Print, exactly and with no pictures, the line containing "1338x471 pixels." and each line after it to the end of the entries below.

Segment Start: Input data

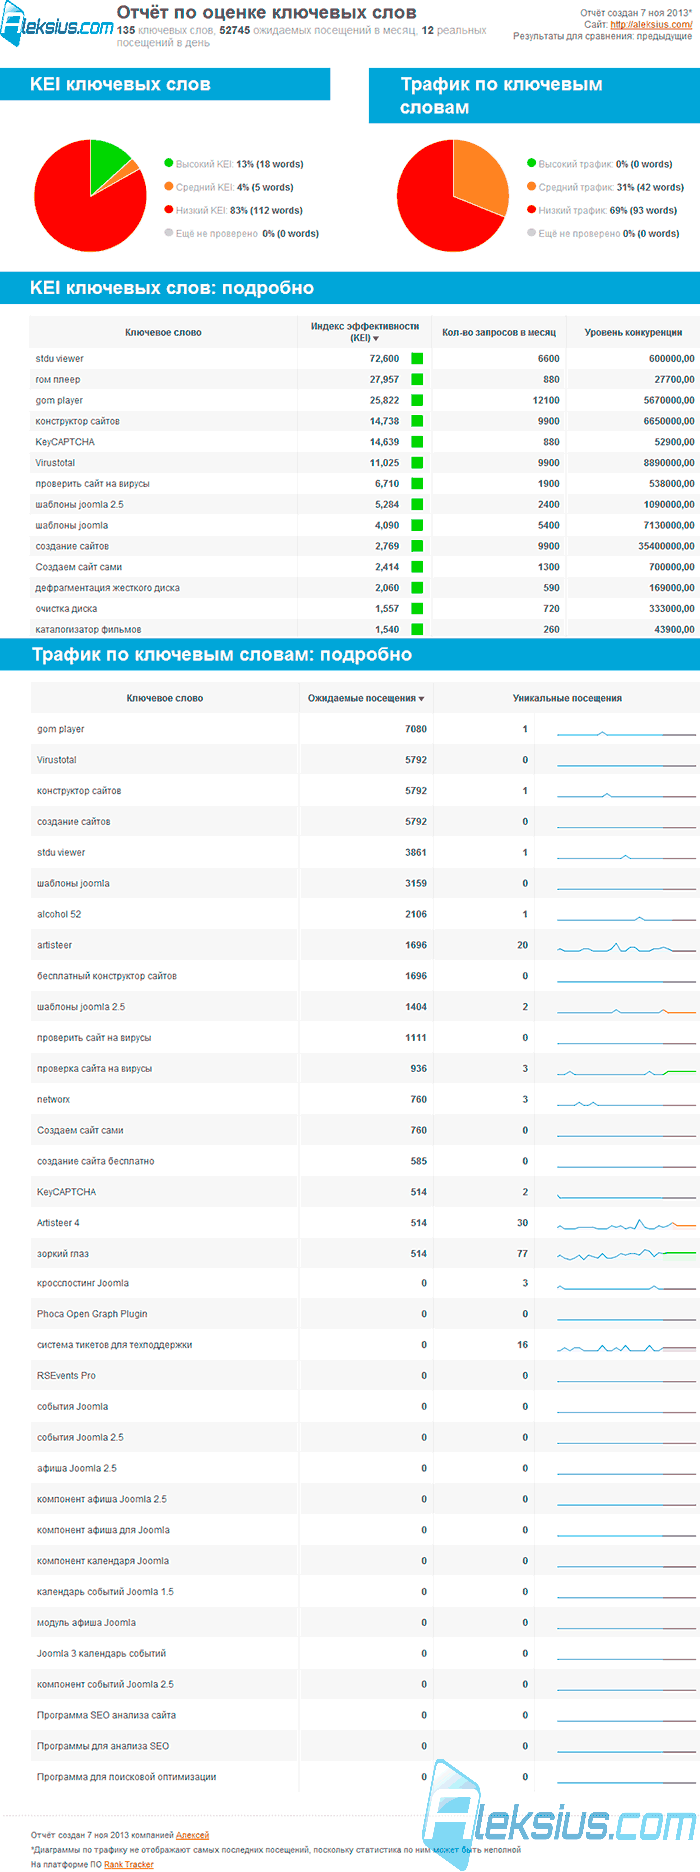Click the KEI pie chart
The height and width of the screenshot is (1872, 700).
click(x=91, y=195)
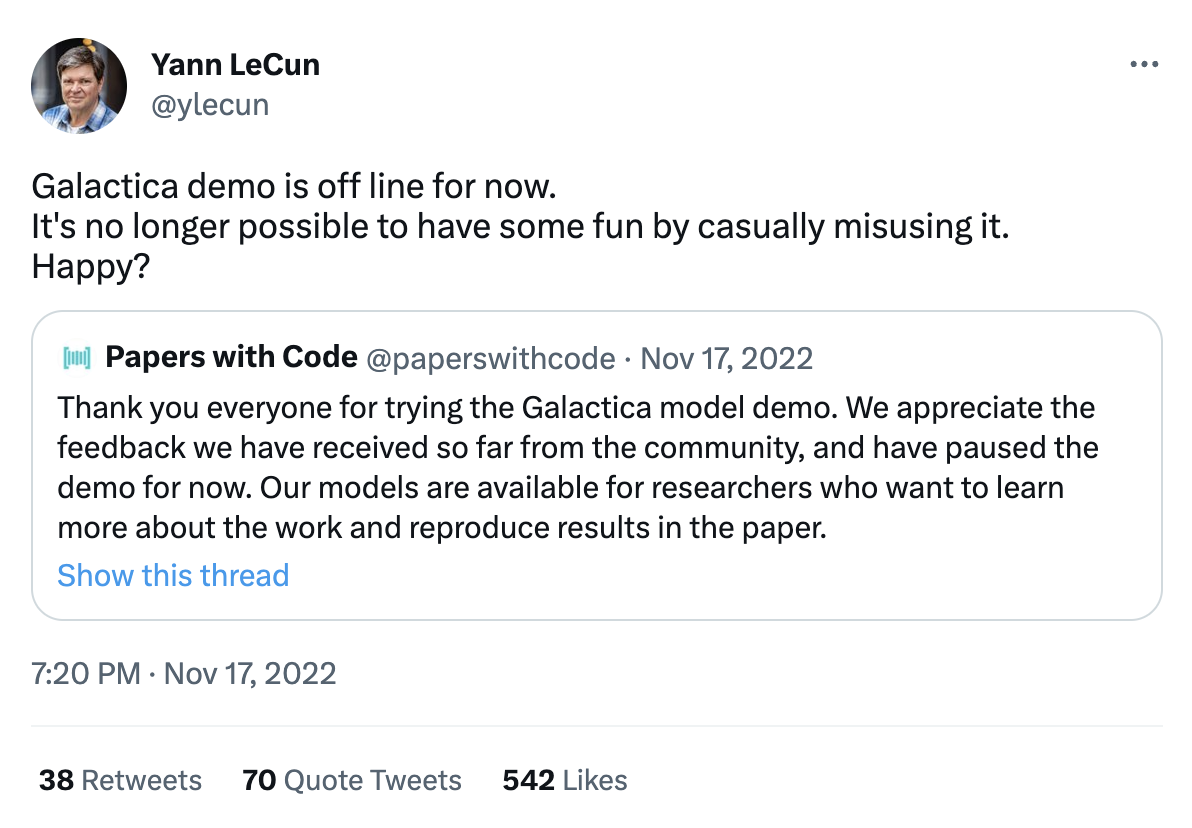Click the "Happy?" line of the tweet

click(x=90, y=268)
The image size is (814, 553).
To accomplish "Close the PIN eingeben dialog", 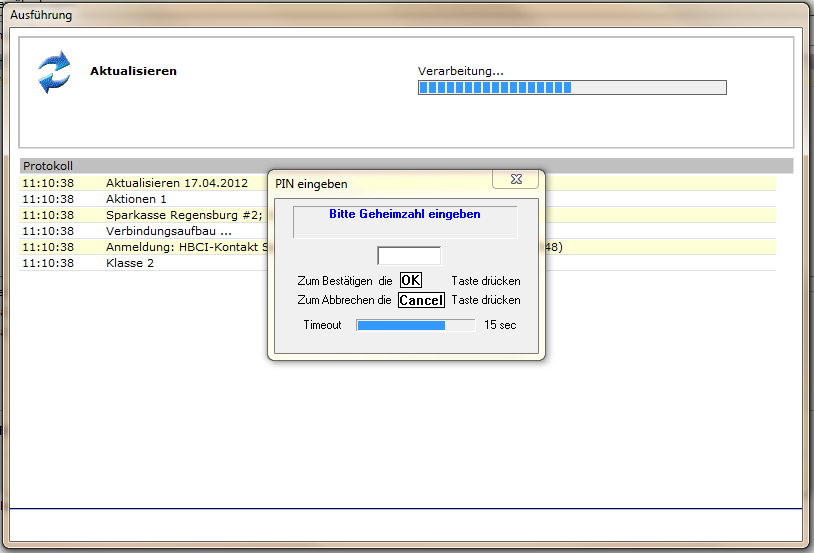I will [x=515, y=179].
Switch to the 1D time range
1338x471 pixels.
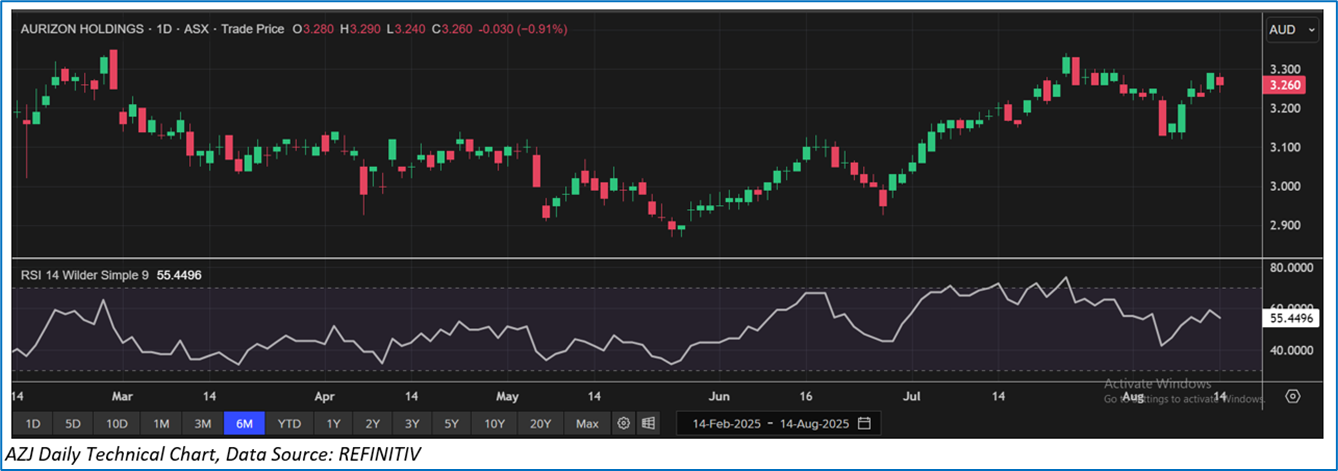point(33,423)
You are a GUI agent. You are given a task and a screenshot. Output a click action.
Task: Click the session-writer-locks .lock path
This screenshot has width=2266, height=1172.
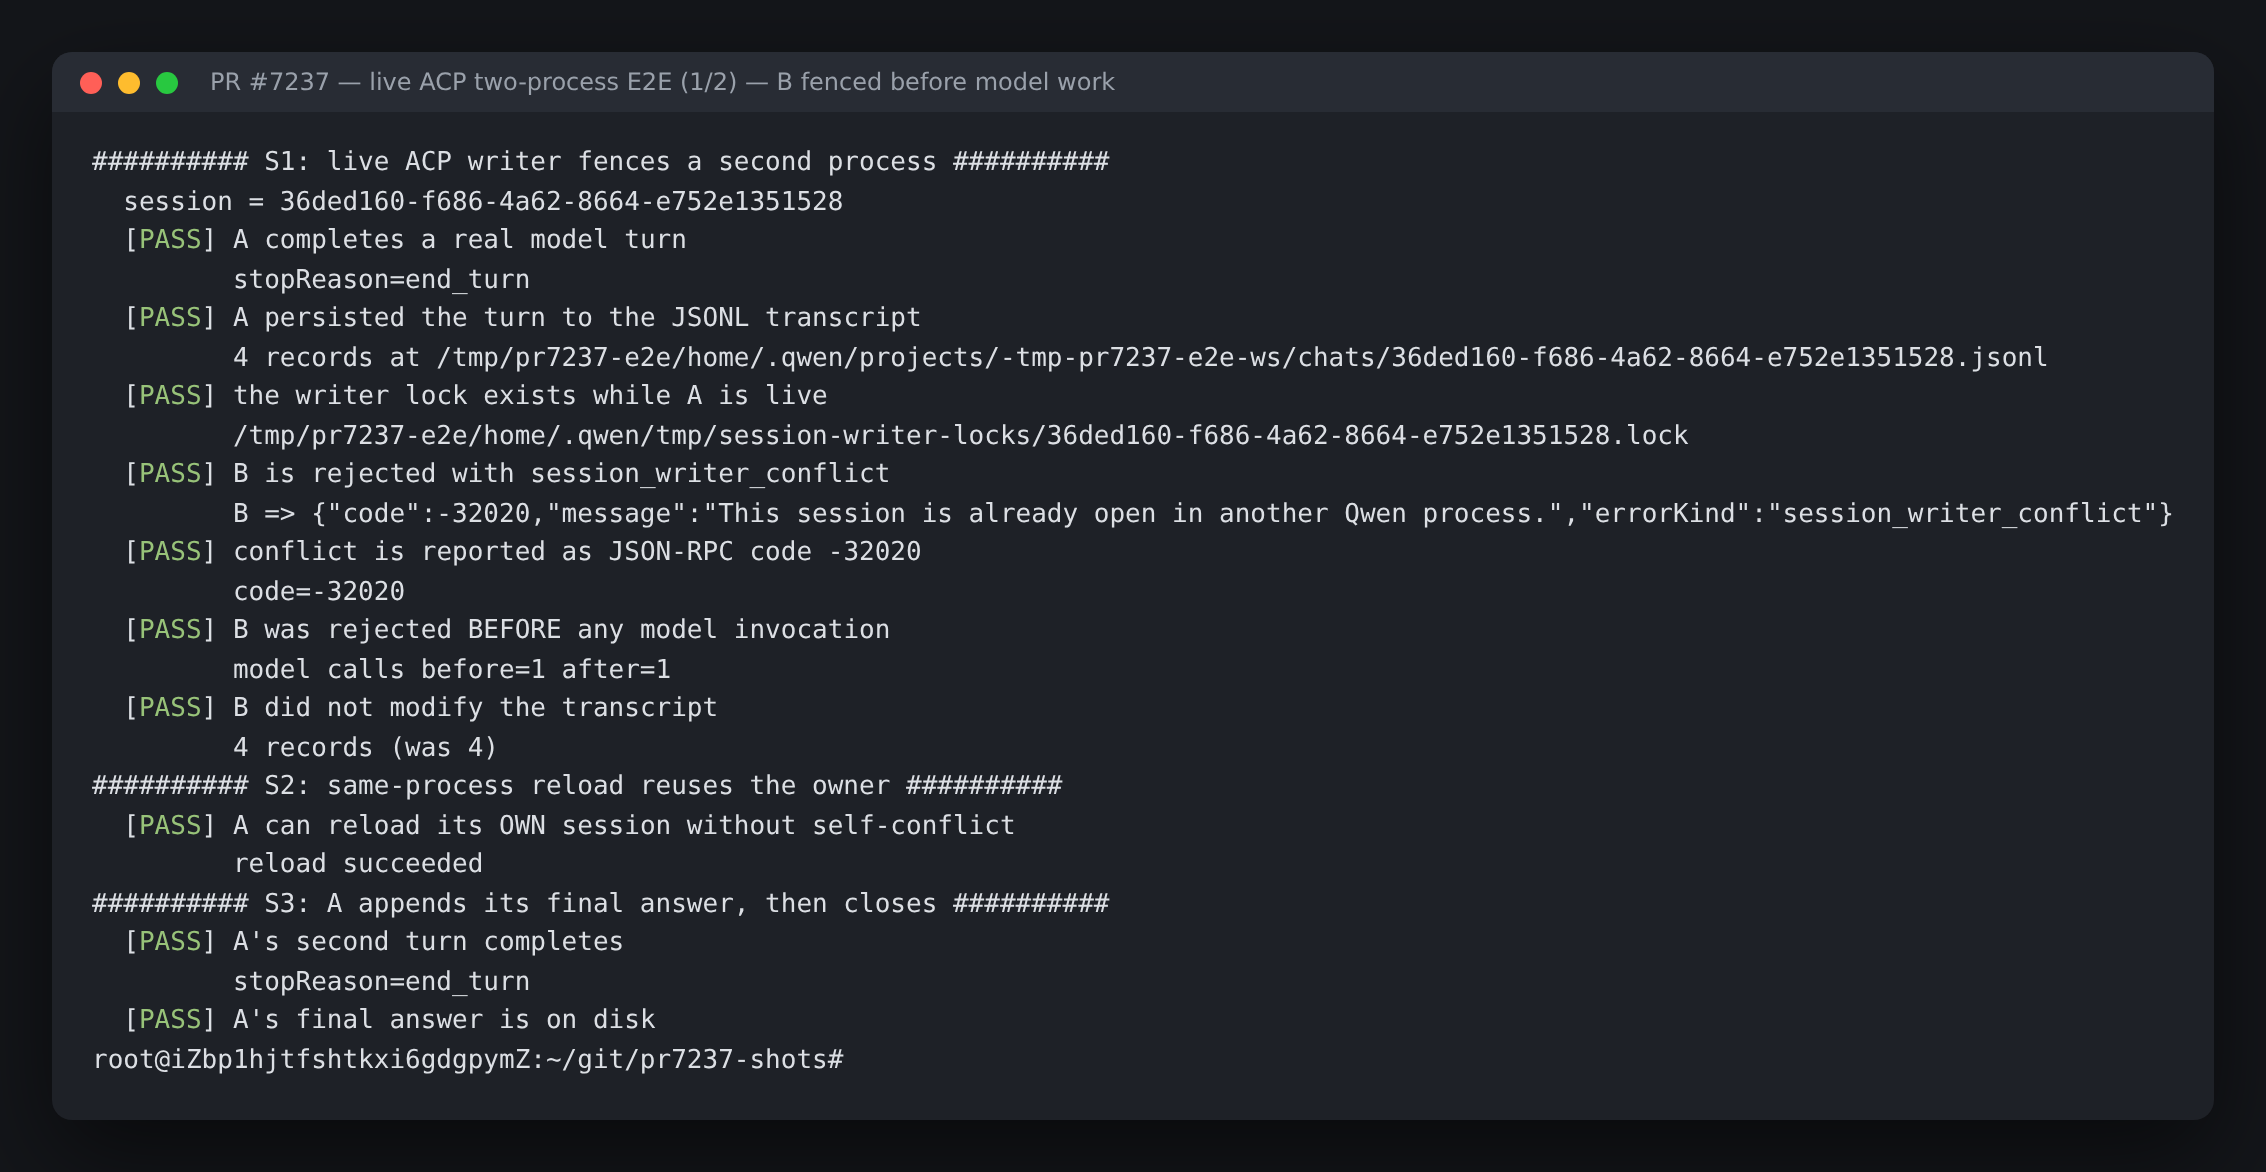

Segment End: Input data

> [Exercise answer]:
1338x471 pixels.
point(33,423)
You are a GUI agent. You are given a task and a screenshot. Output a click action.
Task: Click the session-writer-locks .lock path
This screenshot has width=2266, height=1172.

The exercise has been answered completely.